Think Stats, using python to learn stats

emehrkay · on March 18, 2011

Thanks, I'll put this on my ipad and go through it because I am interested in stats.

Did a professor use a non-commercial book for their class? If so, that is amazing.

candre717 · on March 18, 2011

Yes. Olin, the college where the author teaches, encourages that kind of stuff. I hope they are the start to a trend.

elai · on March 18, 2011

My compliers professor did. The notes were so extensive though that you didn't really need to look at the book. And it was written by a finn, so the english was a little bit off.

pama · on March 18, 2011

I commend the effort to teach statistics to python programmers, but I'd recommend interfacing with R for creating the figures. R will create beautiful figures by default; it can also handle sophisticated stats, should the need arise. The current figures are filled with unneeded inwards-facing ticks that often overlap with data, and have tick and axis labels of inconsistent font sizes. The negative numbers in the y-axis in Fig 2.3 and x-axis in Fig 4.6 and 7.1 don't display properly, and the presentation of the data in Fig 3.1 is too noisy to deliver a useful message.

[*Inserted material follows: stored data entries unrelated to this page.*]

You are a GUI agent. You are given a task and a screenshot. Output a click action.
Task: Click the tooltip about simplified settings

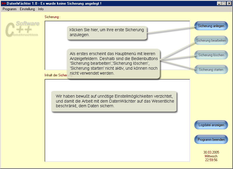point(115,102)
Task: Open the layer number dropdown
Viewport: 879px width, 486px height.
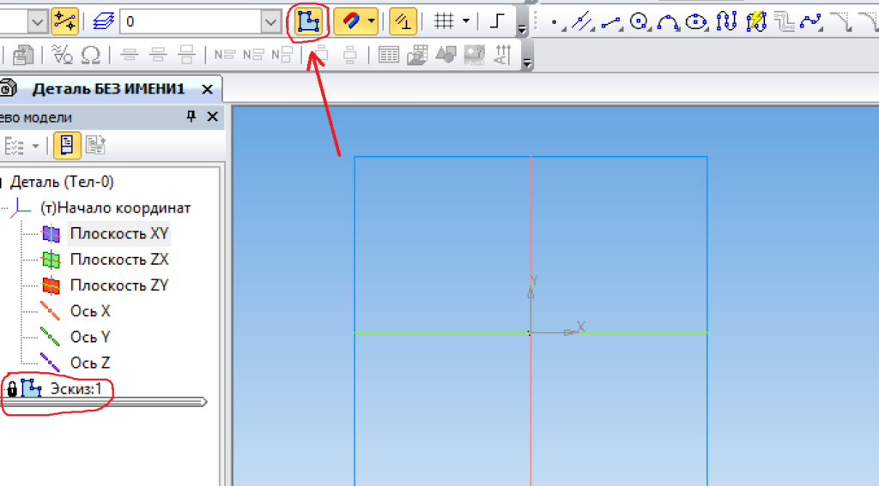Action: point(270,21)
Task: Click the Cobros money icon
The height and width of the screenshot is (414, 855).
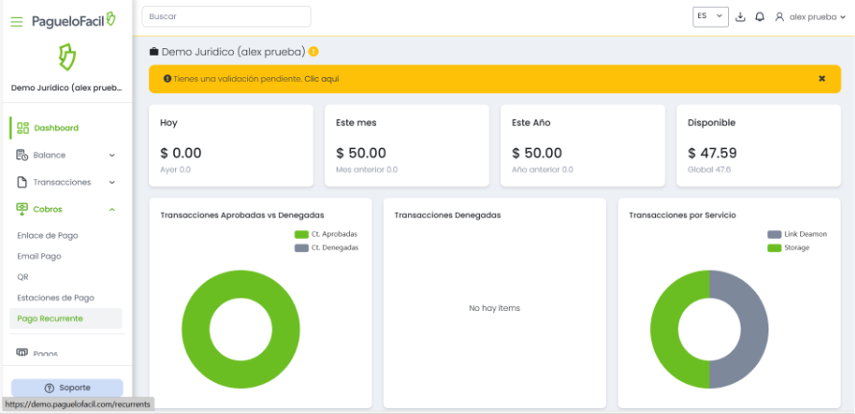Action: tap(23, 209)
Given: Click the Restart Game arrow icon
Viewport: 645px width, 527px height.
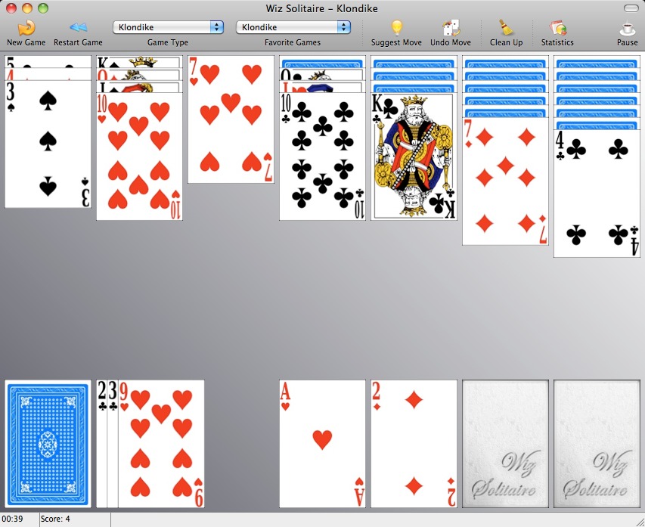Looking at the screenshot, I should point(78,29).
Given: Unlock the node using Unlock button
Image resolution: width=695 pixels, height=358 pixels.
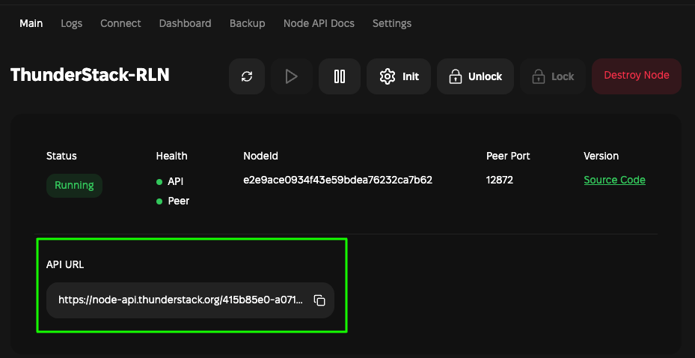Looking at the screenshot, I should (x=475, y=76).
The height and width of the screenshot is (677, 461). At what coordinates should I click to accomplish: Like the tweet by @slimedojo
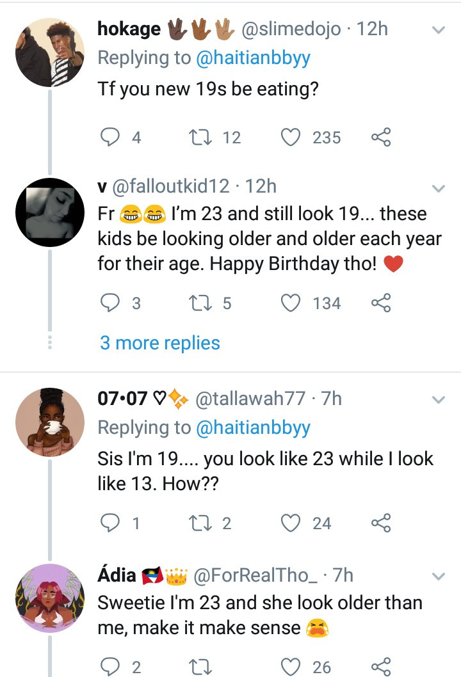(292, 138)
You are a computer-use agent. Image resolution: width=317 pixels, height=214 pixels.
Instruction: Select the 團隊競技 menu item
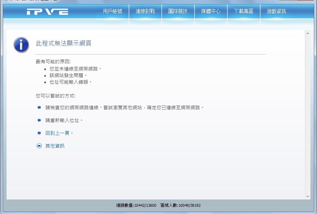click(178, 11)
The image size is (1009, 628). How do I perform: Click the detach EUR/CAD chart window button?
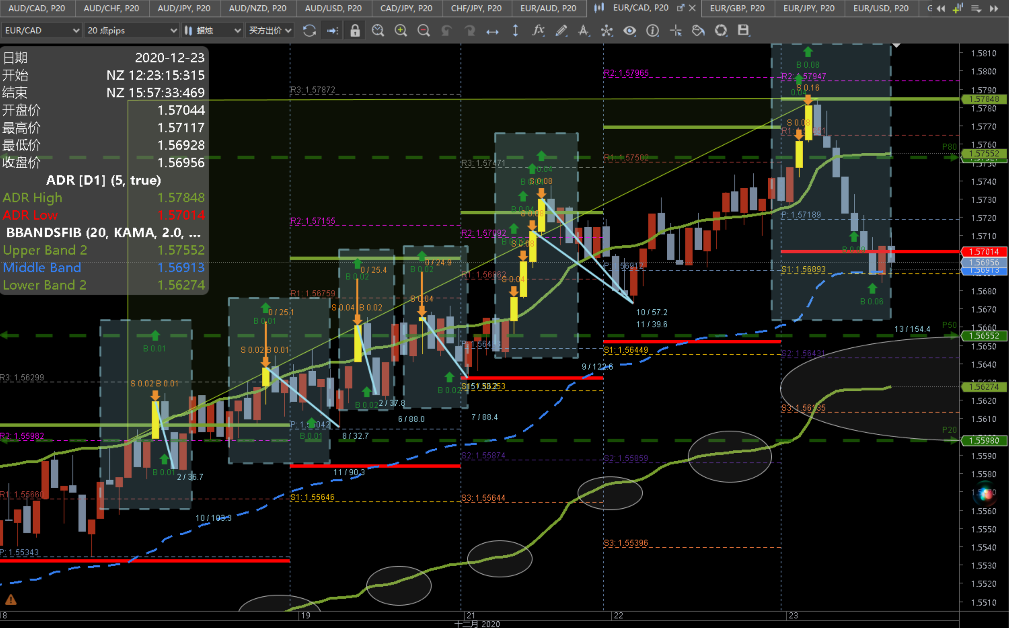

ZeroGravitas · on March 18, 2011

"One of the reasons we are using a general-purpose language rather than a stats language like R is that for many projects the "hard" part is preparing the data, not doing the analysis."

quote from week 2 of the accompanying lecture notes:

https://sites.google.com/site/thinkstats2010b/lecture-notes/...

woodson · on March 19, 2011

I find preparing the data is actually easier in R than in something like python, but that certainly depends on type and amount of data. And, of course, each to their own..

araneae · on March 18, 2011

I think the point is to learn statistics using an easier language than R, ugly figures be damned.

phren0logy · on March 18, 2011

I see this as a real issue. R is useful but sorta crappy as languages go. I have hopes for Incanter [http://incanter.org/] (a clojure-based stats environment), but it looks stalled out vs dead in the water. Even still, for basic stats it's pretty viable.

I would love to see a stats environment based on a sane, full-featured language that was ready to take advantage of multiple cores and GPU computing. Clojure has all the building blocks, but it's not built yet.

araneae · on March 18, 2011

I have to confess that whenever I do any statistics (which isn't much, these days) I struggle with R for a bit and then say "screw it" and use MatLab.

pama · on March 18, 2011

Quick R, helped several of my friends try R: http://www.statmethods.net/

Once you're hooked, go to the R inferno: http://www.burns-stat.com/pages/Tutor/R_inferno.pdf

JoshCole · on March 19, 2011

I had been planning to work on Incanter over the summer as part of Google Summer of Code, but things didn't pan out. The organization promoting the project wasn't accepted as a mentoring organization.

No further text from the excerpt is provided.